### Trecho do documento:
▽

# 04 - Baseline Models

Comparação rápida de modelos baseline (LinearRegression, RandomForest, XGB opcional) com validação cruzada.



In [None]:
import os
import numpy as np
import pandas as pd
from sklearn.model_selection import cross_val_score, KFold
from sklearn.metrics import mean_absolute_error, mean_squared_error
from sklearn.linear_model import LinearRegression, Ridge
from sklearn.ensemble import RandomForestRegressor

from src.data_ingestion import load_wine_dataframe
from src.data_processing import DataPreprocessor

HF_REPO = os.getenv("HF_DATASET_REPO", "henriquebap/wine-ml-dataset")
FILENAME = os.getenv("HF_DATASET_FILENAME", "WineQT.csv")

FEATURES = [
    "fixed acidity","volatile acidity","citric acid","residual sugar","chlorides",
    "free sulfur dioxide","total sulfur dioxide","density","pH","sulphates","alcohol"
]

df = load_wine_dataframe(repo_id=HF_REPO, filename=FILENAME)
pre = DataPreprocessor(feature_columns=FEATURES, target_column="quality")
df_p = pre.fit_transform(df)
X = df_p[FEATURES]
y = df_p["quality"]

models = {
    "Linear": LinearRegression(),
    "Ridge": Ridge(alpha=1.0),
    "RF": RandomForestRegressor(n_estimators=300, random_state=42),
}

cv = KFold(n_splits=5, shuffle=True, random_state=42)
results = []
for name, model in models.items():
    scores = cross_val_score(model, X, y, cv=cv, scoring='neg_root_mean_squared_error')
    results.append({
        "model": name,
        "rmse_mean": -scores.mean(),
        "rmse_std": scores.std(),
    })

pd.DataFrame(results).sort_values("rmse_mean")

△

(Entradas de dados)
▽

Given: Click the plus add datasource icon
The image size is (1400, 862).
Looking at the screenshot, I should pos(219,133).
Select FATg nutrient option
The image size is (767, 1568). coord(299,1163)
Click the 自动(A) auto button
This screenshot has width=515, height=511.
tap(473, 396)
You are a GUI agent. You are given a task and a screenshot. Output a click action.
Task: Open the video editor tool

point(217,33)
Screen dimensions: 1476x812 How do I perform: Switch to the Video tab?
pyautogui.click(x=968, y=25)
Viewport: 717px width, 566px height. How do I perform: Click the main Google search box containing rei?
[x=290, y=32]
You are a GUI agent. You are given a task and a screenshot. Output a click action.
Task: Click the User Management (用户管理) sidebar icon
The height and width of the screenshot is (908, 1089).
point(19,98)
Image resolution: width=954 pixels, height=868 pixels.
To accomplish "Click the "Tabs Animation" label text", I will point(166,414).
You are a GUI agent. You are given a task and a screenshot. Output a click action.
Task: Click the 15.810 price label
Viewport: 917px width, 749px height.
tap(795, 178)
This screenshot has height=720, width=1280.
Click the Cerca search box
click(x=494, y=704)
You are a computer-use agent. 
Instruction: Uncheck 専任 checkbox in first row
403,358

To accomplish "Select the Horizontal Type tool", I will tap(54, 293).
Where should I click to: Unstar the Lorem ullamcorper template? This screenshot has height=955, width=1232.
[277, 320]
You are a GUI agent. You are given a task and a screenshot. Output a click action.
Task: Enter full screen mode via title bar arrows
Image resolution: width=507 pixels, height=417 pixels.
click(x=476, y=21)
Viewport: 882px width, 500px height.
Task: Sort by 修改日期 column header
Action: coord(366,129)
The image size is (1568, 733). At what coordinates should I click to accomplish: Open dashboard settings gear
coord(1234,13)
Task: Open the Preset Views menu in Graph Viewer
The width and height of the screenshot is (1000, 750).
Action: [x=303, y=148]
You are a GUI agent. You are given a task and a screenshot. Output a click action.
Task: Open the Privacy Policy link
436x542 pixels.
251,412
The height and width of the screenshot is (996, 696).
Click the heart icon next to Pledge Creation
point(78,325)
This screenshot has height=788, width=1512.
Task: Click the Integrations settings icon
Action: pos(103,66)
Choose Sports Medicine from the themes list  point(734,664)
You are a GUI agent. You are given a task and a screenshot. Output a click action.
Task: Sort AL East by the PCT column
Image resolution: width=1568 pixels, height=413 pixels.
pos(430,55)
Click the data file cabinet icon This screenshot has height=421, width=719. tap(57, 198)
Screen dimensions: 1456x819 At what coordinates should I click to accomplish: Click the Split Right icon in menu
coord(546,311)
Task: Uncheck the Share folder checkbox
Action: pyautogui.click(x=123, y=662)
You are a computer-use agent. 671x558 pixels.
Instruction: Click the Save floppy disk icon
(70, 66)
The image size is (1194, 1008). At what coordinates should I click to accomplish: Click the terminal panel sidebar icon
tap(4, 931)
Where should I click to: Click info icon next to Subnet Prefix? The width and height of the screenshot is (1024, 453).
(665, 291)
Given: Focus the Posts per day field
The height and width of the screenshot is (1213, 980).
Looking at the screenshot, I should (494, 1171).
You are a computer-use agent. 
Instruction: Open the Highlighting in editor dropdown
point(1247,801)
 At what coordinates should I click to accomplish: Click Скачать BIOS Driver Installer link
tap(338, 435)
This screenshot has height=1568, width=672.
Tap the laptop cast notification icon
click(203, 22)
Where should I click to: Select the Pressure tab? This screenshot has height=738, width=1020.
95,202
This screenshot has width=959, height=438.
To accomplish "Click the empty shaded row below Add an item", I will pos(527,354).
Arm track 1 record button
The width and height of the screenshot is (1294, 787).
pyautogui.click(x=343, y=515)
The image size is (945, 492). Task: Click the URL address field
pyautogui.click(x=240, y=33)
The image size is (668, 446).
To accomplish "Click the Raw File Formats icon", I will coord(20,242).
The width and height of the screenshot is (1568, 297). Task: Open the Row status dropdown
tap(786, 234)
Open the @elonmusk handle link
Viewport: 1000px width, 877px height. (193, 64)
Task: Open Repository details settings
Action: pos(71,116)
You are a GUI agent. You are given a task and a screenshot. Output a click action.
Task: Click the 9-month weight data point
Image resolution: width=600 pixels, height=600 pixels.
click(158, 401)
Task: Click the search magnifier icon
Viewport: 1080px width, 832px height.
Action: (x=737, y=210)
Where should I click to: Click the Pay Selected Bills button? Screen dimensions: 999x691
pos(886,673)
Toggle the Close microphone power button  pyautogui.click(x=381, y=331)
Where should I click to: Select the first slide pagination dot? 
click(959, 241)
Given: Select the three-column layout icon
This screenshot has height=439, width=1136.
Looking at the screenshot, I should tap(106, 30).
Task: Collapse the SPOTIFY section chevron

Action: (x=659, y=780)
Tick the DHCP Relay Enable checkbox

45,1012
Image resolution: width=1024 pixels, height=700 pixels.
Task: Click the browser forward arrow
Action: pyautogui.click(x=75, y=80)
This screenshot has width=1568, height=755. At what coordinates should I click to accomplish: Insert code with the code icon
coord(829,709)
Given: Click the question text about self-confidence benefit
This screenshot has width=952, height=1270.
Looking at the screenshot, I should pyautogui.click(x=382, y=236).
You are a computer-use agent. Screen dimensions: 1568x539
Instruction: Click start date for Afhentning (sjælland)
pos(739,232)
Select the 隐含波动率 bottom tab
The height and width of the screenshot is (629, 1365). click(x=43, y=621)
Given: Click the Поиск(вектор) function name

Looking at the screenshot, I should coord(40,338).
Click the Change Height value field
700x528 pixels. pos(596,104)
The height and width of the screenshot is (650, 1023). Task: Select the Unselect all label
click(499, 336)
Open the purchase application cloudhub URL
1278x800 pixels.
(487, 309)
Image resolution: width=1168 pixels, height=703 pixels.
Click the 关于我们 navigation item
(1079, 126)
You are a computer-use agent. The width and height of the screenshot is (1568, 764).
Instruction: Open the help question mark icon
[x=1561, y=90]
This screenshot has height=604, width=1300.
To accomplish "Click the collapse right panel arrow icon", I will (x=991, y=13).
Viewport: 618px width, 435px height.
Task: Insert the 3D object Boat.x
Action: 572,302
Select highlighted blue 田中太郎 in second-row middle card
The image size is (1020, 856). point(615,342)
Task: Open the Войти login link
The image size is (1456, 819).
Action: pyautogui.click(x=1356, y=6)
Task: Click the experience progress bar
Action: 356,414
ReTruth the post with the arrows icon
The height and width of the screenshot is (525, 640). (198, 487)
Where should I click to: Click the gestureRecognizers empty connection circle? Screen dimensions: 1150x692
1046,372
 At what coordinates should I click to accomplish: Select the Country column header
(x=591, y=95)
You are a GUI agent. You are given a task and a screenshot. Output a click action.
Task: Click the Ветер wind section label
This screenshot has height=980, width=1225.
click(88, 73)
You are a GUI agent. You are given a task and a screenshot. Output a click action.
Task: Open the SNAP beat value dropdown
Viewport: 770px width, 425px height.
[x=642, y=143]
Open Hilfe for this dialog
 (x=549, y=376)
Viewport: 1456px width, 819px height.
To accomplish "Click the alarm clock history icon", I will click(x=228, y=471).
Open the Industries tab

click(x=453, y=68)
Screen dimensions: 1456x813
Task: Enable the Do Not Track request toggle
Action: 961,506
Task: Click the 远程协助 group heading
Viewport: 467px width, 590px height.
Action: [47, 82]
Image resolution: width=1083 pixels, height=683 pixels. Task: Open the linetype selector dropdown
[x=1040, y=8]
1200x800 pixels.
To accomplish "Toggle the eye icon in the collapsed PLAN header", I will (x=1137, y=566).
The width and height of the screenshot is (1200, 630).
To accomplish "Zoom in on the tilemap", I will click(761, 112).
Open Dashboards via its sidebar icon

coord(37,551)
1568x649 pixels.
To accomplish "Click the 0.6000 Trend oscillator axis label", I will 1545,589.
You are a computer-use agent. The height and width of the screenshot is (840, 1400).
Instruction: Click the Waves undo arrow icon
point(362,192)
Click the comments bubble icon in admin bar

△

### Tarefa escrita:
No trecho sobre modelos baseline, liste cada nome usado como chave no dicionário `models` e a classe instanciada para ele.

### Solução da tarefa:
- "Linear": LinearRegression()
- "Ridge": Ridge(alpha=1.0)
- "RF": RandomForestRegressor(n_estimators=300, random_state=42)